During fuzzing, a critical use-after-free vulnerability was discovered in JasPer's imginfo utility when processing malformed JPEG2000 image files. This is the second variant of the use-after-free vulnerability occurring in the jpc_dec_dump function during JPEG2000 decoding, where a heap-allocated memory region is accessed after being freed, leading to memory corruption and potential security exploitation.
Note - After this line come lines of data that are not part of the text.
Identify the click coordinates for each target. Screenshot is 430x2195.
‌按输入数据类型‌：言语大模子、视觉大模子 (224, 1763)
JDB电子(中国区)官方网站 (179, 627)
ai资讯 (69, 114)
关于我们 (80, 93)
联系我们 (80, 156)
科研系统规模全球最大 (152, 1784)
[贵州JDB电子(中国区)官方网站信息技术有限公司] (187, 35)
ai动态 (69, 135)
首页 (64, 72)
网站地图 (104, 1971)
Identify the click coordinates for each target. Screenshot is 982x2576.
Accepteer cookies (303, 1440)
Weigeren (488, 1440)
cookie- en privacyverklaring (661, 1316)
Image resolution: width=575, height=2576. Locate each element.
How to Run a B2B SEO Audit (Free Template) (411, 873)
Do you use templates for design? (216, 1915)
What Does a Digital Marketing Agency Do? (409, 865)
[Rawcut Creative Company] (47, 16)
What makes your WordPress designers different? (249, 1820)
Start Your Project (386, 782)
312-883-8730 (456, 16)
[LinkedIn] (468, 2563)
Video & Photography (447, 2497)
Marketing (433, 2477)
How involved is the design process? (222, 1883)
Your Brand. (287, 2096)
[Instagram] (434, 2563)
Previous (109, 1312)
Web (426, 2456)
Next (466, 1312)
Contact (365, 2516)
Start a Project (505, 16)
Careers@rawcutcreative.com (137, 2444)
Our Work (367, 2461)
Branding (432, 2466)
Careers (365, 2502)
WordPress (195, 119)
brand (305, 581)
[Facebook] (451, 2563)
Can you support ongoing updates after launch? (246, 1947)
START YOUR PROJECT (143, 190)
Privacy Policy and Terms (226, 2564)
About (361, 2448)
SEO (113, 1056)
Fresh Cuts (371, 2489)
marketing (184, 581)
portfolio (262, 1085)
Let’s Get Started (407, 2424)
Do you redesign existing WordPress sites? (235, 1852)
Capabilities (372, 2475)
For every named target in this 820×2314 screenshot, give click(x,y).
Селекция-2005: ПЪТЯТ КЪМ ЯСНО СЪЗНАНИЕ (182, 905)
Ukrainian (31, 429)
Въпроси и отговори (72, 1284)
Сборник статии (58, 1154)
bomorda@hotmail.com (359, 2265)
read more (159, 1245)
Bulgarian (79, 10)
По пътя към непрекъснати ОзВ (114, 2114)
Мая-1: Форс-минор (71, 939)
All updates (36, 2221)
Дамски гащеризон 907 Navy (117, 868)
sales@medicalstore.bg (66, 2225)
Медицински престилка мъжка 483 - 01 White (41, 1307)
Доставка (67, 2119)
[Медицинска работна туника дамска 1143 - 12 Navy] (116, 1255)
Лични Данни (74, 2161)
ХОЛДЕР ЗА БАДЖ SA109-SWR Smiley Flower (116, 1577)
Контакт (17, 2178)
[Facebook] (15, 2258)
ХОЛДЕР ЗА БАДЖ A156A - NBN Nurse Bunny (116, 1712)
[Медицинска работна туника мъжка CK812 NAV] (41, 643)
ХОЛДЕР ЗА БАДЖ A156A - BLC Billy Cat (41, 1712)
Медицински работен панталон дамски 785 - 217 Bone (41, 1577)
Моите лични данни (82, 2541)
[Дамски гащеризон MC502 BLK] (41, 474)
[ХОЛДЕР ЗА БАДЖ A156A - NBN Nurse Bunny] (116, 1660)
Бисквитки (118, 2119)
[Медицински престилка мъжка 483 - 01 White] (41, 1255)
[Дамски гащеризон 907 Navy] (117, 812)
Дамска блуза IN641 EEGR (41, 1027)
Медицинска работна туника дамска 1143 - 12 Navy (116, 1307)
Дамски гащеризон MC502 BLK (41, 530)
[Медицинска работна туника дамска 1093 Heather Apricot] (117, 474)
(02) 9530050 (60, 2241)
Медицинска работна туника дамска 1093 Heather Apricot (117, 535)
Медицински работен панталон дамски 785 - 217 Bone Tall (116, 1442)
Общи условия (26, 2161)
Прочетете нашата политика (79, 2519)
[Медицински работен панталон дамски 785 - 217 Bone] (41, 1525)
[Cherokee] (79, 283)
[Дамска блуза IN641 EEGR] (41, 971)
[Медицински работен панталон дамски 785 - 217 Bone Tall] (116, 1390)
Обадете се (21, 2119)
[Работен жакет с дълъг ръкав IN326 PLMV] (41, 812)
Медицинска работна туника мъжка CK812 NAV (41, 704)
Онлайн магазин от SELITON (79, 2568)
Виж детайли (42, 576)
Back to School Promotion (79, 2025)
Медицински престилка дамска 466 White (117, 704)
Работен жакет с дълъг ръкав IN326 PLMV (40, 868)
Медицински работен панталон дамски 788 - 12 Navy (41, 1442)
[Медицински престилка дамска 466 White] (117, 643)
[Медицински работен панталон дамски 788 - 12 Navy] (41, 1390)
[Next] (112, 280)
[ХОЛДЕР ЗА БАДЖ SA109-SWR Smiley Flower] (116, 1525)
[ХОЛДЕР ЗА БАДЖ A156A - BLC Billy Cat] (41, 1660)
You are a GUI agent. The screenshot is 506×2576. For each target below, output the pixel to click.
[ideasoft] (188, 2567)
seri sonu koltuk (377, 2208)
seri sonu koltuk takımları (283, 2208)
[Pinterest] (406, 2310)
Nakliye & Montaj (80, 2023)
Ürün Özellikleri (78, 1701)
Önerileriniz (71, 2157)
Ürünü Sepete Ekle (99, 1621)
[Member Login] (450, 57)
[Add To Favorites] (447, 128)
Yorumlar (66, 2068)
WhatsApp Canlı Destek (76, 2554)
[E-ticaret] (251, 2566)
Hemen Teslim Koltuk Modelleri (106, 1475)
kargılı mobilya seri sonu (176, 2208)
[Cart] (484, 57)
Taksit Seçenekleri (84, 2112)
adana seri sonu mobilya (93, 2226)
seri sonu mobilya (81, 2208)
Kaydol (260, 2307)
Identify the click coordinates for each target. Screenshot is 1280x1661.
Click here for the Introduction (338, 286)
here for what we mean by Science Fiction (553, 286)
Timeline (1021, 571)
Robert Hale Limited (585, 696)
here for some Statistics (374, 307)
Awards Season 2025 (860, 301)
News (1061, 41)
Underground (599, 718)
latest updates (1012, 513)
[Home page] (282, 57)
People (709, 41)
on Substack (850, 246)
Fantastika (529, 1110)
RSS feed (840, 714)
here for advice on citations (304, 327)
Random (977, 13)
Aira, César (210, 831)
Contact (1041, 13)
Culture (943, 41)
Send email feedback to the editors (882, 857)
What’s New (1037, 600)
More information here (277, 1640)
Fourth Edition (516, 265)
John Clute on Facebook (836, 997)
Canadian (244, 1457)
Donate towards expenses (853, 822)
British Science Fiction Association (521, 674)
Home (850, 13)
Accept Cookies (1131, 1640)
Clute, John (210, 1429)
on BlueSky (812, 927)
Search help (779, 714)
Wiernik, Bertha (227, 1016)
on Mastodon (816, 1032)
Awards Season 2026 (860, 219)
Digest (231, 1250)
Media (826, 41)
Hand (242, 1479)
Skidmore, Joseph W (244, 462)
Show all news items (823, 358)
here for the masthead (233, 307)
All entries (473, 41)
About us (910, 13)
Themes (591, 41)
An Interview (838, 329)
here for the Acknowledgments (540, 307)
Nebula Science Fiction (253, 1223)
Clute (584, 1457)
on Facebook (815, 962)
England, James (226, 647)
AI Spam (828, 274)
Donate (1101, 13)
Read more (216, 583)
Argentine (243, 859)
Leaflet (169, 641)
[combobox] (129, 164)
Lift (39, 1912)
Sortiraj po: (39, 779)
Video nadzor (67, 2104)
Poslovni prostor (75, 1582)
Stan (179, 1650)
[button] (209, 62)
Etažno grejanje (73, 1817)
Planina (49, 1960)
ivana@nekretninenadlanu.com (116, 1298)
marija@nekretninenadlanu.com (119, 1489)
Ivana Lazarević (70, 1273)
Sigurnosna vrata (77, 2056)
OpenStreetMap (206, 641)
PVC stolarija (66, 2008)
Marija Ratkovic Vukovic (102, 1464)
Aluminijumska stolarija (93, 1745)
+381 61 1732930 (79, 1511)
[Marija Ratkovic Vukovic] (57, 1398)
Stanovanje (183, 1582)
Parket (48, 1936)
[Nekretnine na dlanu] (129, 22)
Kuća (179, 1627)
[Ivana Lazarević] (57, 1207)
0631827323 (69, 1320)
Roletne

This variant is distinct from the first, being triggered by different debug levels and input conditions.

Vulnerability Details

Program: imginfo (JasPer Image Information Utility)
Crash Type: SIGABRT (Signal 6)
Root Cause: Use-after-free in jpc_dec_dump function
Trigger: Malformed JPEG2000 image processing with debug level 33554432

Technical Details

Vulnerability Mechanism and Root Cause

Critical Issue: Heap memory access after free
Location: /workspace/benchmark/program/jasper-4.2.5/src/libjasper/jpc/jpc_dec.c:2299
Function: jpc_dec_dump

Root Cause Analysis:

1. Memory Management Error: During JPEG2000 tile processing, heap memory is allocated for decoder structures
2. Premature Deallocation: Memory is freed prematurely during error handling or cleanup operations
3. Continued Access: The jpc_dec_dump function continues to access the freed memory region
4. Use-After-Free Trigger: READ operation on freed memory at address 0x6080000001e8
5. AddressSanitizer Detection: Memory corruption detected and program terminated

AddressSanitizer Report

=================================================================
==2584956==ERROR: AddressSanitizer: heap-use-after-free on address 0x6080000001e8 at pc 0x562516b15d7c bp 0x7fff7b7e5290 sp 0x7fff7b7e5288
READ of size 4 at 0x6080000001e8 thread T0
    #0 0x562516b15d7b in jpc_dec_dump /workspace/benchmark/program/jasper-4.2.5/src/libjasper/jpc/jpc_dec.c:2299:13
    #1 0x562516b15d7b in jpc_dec_process_sod /workspace/benchmark/program/jasper-4.2.5/src/libjasper/jpc/jpc_dec.c:638:3
    #2 0x562516b2fda5 in jpc_dec_decode /workspace/benchmark/program/jasper-4.2.5/src/libjasper/jpc/jpc_dec.c:434:10
    #3 0x562516b2fda5 in jpc_decode /workspace/benchmark/program/jasper-4.2.5/src/libjasper/jpc/jpc_dec.c:270:6
    #4 0x562516a8e42a in jas_image_decode /workspace/benchmark/program/jasper-4.2.5/src/libjasper/base/jas_image.c:445:16
    #5 0x562516a86961 in main /workspace/benchmark/program/jasper-4.2.5/src/app/imginfo.c:334:16
    #6 0x7f4c05138d8f in __libc_start_call_main csu/../sysdeps/nptl/libc_start_call_main.h:58:16
    #7 0x7f4c05138e3f in __libc_start_main csu/../csu/libc-start.c:392:3
    #8 0x5625169ab534 in _start (fz-jasper/fz-imginfo/imginfo+0x8d534) (BuildId: 601ffe42860d8d81)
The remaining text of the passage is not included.